Rodriguez told about the “facial hold” and said chillingly, “Those are the conditioning ones.”
“Then there are a couple of stress techniques,” Rodriguez continued. Such as where you sit on the floor, you put your hands above your head and it causes muscle fatigue.” Clearly, when he said, “you,” he was referring to the detainees.
Hannity was openly enthusiastic now as he added, “to make them as uncomfortable and miserable as possible so you can get information!”
Davidson also wrote:
There is much evidence to suggest that Rodriguez and others are simply lying when they claim that the torture produced reliable intelligence. Ali Soufan, who, as an interrogator with the F.B.I., did learn something from K.S.M. and other suspects, has written extensively about how they stopped, rather than started, coming up with anything really valuable once the C.I.A. started going on about big-boy pants. On Monday, Senators Dianne Feinstein and Carl Levin, respectively the chairmen of the Senate Intelligence and Armed Services Committees, who are involved in a three-year Senate investigation of the C.I.A.’s use of harsh interrogation techniques, issued a joint press release that said,
Statements made by Mr. Rodriguez and other former senior government officials about the role of the CIA interrogation program in locating Usama bin Laden (UBL) are inconsistent with CIA records.
But none of that was presented to the viewers of the “we report, you decide” network. Instead, Hannity went on to attack President Obama for banning waterboarding. “President Obama has called this torture,” Hannity said, suggesting that was worse than anything Rodriguez could have done to a prisoner. “The president's now taking credit for getting Bin Laden. If he had his way, of closing Gitmo, ending enhanced interrogations which, calling people like yourself 'torturers,' would we have gotten Bin Laden?”
Rodriguez didn't want to come right out and say no, but Hannity pulled it out of him. “Without these techniques, the things he opposed, wouldn't have allowed him to make that decision. Is that a fair statement?” Rodriguez agreed that it was.

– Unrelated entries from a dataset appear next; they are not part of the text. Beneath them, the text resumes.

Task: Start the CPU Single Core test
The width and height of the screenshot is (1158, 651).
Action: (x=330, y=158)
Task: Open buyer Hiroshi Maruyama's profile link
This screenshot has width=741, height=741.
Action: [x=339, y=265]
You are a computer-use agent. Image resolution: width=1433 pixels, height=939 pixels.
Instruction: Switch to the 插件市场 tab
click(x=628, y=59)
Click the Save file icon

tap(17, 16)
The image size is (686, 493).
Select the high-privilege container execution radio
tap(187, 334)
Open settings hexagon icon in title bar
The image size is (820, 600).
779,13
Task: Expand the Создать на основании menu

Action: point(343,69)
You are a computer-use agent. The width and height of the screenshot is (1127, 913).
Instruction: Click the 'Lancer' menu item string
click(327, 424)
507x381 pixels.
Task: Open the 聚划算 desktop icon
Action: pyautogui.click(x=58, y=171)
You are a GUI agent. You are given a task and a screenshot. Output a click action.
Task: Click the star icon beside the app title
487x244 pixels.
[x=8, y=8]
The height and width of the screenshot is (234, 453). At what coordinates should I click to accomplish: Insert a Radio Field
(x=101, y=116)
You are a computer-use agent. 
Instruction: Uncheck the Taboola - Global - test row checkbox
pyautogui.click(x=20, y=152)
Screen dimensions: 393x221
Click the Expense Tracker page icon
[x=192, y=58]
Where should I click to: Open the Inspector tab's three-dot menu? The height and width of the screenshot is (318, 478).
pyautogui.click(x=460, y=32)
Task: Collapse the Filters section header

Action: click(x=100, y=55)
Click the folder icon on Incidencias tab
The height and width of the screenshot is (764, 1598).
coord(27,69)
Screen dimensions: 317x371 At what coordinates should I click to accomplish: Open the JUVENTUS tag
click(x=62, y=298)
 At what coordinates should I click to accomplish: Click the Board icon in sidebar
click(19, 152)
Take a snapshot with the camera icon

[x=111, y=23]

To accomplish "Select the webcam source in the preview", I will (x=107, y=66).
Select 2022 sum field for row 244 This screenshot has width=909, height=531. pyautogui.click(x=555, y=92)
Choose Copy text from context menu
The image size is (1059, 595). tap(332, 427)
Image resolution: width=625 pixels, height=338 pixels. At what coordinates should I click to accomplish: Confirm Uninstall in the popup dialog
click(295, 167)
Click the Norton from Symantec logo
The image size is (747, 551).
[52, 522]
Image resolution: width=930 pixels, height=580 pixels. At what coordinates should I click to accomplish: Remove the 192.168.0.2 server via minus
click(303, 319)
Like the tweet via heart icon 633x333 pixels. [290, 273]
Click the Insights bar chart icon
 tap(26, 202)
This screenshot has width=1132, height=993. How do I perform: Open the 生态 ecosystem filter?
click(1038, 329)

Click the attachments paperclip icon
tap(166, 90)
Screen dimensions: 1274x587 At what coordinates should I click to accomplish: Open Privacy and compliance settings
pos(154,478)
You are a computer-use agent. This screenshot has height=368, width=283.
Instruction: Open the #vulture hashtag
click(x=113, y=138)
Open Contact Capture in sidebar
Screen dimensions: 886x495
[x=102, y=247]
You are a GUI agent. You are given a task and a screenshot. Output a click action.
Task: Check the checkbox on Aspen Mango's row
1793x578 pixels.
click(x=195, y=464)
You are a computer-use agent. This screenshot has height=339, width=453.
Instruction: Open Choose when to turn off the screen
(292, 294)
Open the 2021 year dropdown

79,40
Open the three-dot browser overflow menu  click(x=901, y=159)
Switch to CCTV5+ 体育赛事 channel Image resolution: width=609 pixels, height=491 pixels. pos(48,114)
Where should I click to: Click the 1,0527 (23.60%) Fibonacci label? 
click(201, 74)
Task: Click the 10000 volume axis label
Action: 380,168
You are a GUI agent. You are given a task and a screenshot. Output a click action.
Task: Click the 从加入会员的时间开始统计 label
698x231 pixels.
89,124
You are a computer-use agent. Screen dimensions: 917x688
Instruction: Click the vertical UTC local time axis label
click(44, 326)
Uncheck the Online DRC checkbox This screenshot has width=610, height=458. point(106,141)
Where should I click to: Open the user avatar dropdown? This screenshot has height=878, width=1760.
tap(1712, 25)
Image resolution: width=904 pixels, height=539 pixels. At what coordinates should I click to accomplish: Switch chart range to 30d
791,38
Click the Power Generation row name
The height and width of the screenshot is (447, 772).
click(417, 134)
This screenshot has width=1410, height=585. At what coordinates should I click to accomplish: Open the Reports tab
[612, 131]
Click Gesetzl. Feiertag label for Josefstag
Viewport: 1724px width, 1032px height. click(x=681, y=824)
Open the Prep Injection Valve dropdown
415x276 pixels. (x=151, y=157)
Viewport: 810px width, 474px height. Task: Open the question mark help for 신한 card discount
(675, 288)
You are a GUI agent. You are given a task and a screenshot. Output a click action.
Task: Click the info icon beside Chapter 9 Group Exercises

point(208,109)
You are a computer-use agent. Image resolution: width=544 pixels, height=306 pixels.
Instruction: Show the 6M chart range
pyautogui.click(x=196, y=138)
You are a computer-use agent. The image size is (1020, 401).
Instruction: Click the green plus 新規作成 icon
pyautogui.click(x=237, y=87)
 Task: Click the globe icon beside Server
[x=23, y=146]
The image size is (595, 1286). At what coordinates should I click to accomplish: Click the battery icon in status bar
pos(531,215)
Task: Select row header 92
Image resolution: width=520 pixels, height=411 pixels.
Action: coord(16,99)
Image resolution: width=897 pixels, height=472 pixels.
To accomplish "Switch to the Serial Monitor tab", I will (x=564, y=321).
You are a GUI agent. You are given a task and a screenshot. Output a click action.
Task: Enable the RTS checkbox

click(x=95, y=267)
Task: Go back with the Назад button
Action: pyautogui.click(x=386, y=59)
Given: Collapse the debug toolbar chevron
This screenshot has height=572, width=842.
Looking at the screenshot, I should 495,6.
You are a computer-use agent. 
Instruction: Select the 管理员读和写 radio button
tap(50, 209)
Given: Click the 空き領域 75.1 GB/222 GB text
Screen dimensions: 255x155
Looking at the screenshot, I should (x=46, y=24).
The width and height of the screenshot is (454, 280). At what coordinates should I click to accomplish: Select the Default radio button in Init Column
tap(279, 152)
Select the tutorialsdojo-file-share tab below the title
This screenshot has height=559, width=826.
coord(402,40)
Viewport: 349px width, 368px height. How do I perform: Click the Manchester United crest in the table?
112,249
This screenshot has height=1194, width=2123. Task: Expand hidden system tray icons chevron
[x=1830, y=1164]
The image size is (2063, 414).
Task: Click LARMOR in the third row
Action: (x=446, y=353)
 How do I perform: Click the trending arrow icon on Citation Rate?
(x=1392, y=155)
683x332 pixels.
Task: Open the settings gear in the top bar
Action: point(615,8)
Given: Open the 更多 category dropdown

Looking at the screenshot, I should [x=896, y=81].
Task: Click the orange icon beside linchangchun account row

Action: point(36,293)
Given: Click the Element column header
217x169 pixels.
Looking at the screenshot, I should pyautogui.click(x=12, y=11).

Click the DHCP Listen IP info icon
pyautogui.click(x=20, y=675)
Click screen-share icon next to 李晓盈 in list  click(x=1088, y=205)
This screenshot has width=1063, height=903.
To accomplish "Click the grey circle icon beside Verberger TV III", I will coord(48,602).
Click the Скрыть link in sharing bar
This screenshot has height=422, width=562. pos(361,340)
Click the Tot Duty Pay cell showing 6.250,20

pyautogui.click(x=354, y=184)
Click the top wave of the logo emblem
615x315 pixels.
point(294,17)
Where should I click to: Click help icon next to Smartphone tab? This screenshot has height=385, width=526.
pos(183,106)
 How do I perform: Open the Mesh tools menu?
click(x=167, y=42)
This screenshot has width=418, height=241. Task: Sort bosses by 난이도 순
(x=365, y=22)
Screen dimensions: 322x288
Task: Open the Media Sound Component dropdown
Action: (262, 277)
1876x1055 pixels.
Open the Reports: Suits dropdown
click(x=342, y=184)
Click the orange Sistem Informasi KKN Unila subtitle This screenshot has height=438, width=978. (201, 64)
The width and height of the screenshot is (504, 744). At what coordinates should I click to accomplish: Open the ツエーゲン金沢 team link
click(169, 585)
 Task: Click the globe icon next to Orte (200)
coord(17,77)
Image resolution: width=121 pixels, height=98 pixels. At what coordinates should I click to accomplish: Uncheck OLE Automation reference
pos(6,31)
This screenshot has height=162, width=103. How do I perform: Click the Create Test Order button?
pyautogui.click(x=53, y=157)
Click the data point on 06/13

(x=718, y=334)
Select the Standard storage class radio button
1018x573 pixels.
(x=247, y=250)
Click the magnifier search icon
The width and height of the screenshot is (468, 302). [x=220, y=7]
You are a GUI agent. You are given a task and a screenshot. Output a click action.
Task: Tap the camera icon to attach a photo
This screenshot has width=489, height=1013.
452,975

Of course, if Hannity really wanted to know, he'd ask someone without a vested interest in the answer. Someone like, say, Senator John McCain, no fan of Obama, but he said on the Senate floor that the trail to Bin Laden began with another detainee interrogated in another country, not the U.S. waterboarding of Khalid Sheikh Mohammed. Or F.B.I. Interrogator Ali Soufan who said waterboarding delayed finding Bin Laden. You can see Ed Schultz's excellent segment on this here. At the very least, Hannity should have raised those points. Or a producer on the "fair and balanced" network should have made him.
As if all that isn't disturbing enough, one gets the impression Hannity actually thinks torture is a good thing, especially when he can use it to attack his political foes. “Let me ask you this, what do you say when you're called a torturer? What does that mean to you, considering you're trying to save American lives?” Hannity asked again. Even worse, he was suggesting anyone who doesn't support torture is somehow immoral.
“Our president basically called us torturers,” Rodriguez said, getting with Hannity's program. Rodriguez also complained, “We don't capture anybody any more so we don't get the intelligence any more.” But even if we did, he said, “we no longer have the discretion and the leeway we used to. Now we are bound by the Army Field Manual.” Meaning, of course, torture can't be used.
Hannity closed by saying, “Thank you for all you did for the country's safety. And I know you will have your critics forever but I agree with you. I believe it kept the country safe.”